0

I am stuck on the last bit of the code to create a small search engine. So far I have been able to let users do some actions as select a folder where the files to search are stored, create an index, search for keyword and then export excerpt of the text around the keyword to a txt file.

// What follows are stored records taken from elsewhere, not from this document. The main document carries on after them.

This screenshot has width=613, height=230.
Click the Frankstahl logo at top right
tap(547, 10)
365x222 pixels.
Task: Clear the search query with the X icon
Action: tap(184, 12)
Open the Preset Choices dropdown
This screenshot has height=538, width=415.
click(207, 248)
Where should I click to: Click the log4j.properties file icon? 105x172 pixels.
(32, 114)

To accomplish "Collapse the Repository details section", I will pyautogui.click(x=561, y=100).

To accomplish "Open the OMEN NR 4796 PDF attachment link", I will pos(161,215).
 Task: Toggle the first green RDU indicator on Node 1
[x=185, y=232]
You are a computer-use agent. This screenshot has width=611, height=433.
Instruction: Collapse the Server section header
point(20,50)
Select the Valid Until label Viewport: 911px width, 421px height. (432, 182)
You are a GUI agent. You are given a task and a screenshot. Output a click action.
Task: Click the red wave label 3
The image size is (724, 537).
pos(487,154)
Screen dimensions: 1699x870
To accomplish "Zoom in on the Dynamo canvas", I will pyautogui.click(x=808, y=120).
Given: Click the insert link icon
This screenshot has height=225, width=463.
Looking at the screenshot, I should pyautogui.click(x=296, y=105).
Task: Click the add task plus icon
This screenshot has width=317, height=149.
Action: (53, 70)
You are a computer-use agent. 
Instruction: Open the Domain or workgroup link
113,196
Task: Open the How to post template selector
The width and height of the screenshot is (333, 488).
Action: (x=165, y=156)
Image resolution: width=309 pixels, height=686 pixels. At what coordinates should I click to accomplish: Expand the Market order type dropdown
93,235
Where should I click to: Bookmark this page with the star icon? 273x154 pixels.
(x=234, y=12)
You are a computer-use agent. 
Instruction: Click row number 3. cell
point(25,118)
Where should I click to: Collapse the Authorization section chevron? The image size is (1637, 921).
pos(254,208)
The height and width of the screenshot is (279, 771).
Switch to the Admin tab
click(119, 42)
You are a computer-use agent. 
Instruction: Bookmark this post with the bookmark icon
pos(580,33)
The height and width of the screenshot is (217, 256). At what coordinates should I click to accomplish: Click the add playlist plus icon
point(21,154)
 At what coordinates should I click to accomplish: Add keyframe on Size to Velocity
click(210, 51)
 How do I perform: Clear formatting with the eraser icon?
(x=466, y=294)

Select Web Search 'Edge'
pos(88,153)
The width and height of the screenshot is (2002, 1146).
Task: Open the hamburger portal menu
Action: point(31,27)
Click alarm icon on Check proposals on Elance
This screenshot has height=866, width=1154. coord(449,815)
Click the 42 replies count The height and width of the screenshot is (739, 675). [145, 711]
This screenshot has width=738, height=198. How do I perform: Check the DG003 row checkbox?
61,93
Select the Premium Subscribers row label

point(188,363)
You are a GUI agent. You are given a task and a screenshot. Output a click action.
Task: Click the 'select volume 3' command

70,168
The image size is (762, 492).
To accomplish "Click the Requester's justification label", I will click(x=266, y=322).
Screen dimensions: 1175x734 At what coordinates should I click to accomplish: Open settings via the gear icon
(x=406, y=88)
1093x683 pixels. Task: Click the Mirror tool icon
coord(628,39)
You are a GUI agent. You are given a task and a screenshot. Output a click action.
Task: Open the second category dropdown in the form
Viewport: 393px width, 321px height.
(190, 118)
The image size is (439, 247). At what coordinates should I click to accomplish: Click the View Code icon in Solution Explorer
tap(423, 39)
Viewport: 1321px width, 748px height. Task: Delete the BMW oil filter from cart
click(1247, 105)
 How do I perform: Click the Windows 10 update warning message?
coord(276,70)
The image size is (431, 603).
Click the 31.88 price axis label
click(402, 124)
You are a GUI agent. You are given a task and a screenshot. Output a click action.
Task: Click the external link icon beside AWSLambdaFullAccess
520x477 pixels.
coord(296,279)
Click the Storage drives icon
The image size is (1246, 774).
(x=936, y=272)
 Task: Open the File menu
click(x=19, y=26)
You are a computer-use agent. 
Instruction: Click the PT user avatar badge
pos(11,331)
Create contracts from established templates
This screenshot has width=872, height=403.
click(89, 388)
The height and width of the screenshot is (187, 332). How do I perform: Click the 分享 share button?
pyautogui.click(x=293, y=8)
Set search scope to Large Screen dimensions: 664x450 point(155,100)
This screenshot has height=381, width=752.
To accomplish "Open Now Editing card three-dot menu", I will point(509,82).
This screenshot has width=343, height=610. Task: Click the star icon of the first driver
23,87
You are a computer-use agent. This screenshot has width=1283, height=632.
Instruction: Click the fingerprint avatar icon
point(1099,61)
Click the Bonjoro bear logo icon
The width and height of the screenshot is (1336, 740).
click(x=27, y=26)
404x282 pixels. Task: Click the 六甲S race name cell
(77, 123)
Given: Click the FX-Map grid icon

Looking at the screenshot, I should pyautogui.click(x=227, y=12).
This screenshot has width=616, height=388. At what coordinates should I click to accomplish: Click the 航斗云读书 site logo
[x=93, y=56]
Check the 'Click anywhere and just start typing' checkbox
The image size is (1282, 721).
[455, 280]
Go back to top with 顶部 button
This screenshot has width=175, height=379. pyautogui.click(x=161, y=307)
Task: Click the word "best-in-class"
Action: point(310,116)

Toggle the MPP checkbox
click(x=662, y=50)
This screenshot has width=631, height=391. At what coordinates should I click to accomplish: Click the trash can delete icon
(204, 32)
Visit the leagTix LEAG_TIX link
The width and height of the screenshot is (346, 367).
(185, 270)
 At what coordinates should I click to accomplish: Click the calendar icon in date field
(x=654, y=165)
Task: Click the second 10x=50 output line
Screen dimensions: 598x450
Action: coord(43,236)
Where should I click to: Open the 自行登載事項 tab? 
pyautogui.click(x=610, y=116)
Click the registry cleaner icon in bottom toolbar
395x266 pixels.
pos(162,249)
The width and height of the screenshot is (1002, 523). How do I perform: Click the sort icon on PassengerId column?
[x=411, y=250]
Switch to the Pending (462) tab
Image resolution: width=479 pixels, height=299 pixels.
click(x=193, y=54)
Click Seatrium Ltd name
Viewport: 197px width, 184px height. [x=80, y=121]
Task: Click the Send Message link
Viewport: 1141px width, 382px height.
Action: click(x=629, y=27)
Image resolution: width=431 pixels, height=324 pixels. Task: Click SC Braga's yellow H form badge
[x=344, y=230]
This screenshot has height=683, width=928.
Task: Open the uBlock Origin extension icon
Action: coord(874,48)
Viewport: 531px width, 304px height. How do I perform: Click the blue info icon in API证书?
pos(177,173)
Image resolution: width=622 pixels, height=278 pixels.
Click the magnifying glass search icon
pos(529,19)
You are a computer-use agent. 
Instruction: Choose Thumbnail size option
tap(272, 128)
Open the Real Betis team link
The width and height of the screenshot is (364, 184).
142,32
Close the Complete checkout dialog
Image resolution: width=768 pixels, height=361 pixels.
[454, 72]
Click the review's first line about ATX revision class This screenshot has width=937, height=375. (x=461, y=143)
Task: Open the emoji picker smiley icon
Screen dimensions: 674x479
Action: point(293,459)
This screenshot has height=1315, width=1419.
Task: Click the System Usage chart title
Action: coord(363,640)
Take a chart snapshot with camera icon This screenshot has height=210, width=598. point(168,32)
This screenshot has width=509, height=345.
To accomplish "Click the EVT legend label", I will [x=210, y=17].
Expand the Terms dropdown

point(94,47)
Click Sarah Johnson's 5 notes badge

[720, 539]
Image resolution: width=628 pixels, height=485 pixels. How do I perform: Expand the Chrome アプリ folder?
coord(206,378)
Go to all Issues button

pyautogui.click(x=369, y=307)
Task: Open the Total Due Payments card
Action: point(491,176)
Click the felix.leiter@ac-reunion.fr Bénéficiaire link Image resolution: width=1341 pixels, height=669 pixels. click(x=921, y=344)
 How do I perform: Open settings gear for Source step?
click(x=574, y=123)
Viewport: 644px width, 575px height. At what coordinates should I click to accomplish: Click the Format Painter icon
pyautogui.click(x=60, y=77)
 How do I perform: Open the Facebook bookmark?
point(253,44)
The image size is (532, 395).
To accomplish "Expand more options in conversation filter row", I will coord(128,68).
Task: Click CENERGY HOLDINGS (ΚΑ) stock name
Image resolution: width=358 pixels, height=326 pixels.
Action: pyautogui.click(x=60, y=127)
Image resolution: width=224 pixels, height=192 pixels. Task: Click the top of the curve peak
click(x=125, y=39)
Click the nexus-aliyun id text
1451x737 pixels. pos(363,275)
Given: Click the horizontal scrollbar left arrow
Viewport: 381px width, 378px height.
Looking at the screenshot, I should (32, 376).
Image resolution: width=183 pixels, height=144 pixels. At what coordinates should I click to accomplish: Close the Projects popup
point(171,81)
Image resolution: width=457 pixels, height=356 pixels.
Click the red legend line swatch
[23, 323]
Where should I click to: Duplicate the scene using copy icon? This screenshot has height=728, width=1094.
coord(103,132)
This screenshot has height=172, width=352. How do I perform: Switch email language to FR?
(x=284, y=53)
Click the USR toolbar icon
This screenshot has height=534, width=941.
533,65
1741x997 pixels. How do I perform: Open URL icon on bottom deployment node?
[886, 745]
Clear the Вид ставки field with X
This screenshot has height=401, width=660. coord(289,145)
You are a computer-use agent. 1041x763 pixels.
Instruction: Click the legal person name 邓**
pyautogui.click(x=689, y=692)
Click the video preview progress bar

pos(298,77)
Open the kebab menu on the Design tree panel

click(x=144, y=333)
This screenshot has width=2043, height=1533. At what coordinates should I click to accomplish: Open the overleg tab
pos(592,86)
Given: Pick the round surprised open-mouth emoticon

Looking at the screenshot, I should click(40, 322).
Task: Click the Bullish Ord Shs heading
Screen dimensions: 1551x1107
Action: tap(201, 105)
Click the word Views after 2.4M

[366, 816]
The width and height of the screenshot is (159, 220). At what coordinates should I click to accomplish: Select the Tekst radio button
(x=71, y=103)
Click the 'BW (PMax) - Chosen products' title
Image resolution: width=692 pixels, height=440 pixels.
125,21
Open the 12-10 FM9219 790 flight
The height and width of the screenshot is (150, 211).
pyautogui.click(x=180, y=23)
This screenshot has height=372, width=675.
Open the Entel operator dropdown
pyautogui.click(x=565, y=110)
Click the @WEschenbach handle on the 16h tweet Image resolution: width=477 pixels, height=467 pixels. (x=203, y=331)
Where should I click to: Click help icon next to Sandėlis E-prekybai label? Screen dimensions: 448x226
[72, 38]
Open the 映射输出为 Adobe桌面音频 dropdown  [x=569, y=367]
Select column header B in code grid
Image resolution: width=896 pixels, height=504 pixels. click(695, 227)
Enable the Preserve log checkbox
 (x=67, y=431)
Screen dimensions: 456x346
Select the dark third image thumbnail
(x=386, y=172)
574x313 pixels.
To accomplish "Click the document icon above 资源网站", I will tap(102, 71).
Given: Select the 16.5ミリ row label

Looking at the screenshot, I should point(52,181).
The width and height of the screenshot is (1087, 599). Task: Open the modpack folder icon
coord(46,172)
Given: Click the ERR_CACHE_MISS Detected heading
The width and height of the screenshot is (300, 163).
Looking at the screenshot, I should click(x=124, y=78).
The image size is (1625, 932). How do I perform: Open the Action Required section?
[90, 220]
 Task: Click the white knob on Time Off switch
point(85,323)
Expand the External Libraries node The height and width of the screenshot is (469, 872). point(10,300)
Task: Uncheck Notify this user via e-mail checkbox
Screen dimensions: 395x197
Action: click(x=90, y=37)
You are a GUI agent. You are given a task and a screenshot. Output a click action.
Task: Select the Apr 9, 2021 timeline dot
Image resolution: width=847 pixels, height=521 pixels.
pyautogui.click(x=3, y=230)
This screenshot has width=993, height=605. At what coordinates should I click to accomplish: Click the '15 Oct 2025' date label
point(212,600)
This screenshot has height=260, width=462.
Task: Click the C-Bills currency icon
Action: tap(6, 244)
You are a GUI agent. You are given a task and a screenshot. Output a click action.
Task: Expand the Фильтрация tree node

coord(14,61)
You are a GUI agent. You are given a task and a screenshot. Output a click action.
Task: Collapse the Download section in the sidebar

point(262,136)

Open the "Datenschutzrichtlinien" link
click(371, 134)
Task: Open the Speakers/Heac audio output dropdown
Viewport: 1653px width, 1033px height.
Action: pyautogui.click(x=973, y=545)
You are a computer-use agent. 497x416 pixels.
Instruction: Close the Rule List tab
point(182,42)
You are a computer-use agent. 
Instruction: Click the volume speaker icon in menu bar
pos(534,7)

This is the layout enter image description here

And this is the code I have used:

from PyQt5 import QtCore, QtGui, QtWidgets, QtWidgets
from PyQt5.QtWidgets import QHeaderView
import os, os.path
import glob
import os
from PyPDF2 import PdfFileReader, PdfFileWriter
import pdftotext
from whoosh import index
from whoosh.fields import Schema, TEXT, ID, STORED
from whoosh.analysis import RegexTokenizer
from whoosh.analysis import StopFilter
from whoosh import scoring 
from whoosh.index import open_dir
from whoosh import qparser

class Ui_MainWindow(object):
    def setupUi(self, MainWindow):
        MainWindow.setObjectName("MainWindow")
        MainWindow.resize(1126, 879)
        self.centralwidget = QtWidgets.QWidget(MainWindow)
        self.centralwidget.setObjectName("centralwidget")
        self.pushButton = QtWidgets.QPushButton(self.centralwidget)
        self.pushButton.setGeometry(QtCore.QRect(40, 30, 100, 30))
        self.pushButton.setObjectName("pushButton")
        self.pushButton_2 = QtWidgets.QPushButton(self.centralwidget)
        self.pushButton_2.setGeometry(QtCore.QRect(180, 30, 120, 30))
        self.pushButton_2.setObjectName("pushButton_2")
        self.pushButton_3 = QtWidgets.QPushButton(self.centralwidget)
        self.pushButton_3.setGeometry(QtCore.QRect(620, 30, 80, 30))
        self.pushButton_3.setObjectName("pushButton_3")
        self.lineEdit = QtWidgets.QLineEdit(self.centralwidget)
        self.lineEdit.setGeometry(QtCore.QRect(380, 60, 191, 21))
        self.lineEdit.setObjectName("lineEdit")
        self.lineEdit_2 = QtWidgets.QLineEdit(self.centralwidget)
        self.lineEdit_2.setGeometry(QtCore.QRect(40, 90, 50, 21))
        self.lineEdit_2.setObjectName("lineEdit_2")
        self.label = QtWidgets.QLabel(self.centralwidget)
        self.label.setGeometry(QtCore.QRect(380, 30, 50, 35))
        font = QtGui.QFont()
        font.setPointSize(10)
        self.label.setFont(font)
        self.label.setObjectName("label")
        self.label2 = QtWidgets.QLabel(self.centralwidget)
        self.label2.setGeometry(QtCore.QRect(40, 70, 150, 16))
        font = QtGui.QFont()
        font.setPointSize(10)
        self.label2.setFont(font)
        self.label2.setObjectName("label")
        self.tableView = QtWidgets.QTableView(self.centralwidget)
        self.tableView.setGeometry(QtCore.QRect(0, 120, 1121, 721))
        self.tableView.setObjectName("tableView")
        self.horizontal_header = self.tableView.horizontalHeader()
        self.vertical_header = self.tableView.verticalHeader()
        self.horizontal_header.setSectionResizeMode(
                               QHeaderView.ResizeToContents
                               )
        self.vertical_header.setSectionResizeMode(
                             QHeaderView.ResizeToContents
                             )
        self.horizontal_header.setStretchLastSection(True)
        self.tableView.showGrid()
        self.tableView.wordWrap()
        MainWindow.setCentralWidget(self.centralwidget)
        self.menubar = QtWidgets.QMenuBar(MainWindow)
        self.menubar.setGeometry(QtCore.QRect(0, 0, 1126, 21))
        self.menubar.setObjectName("menubar")
        MainWindow.setMenuBar(self.menubar)
        self.statusbar = QtWidgets.QStatusBar(MainWindow)
        self.statusbar.setObjectName("statusbar")
        MainWindow.setStatusBar(self.statusbar)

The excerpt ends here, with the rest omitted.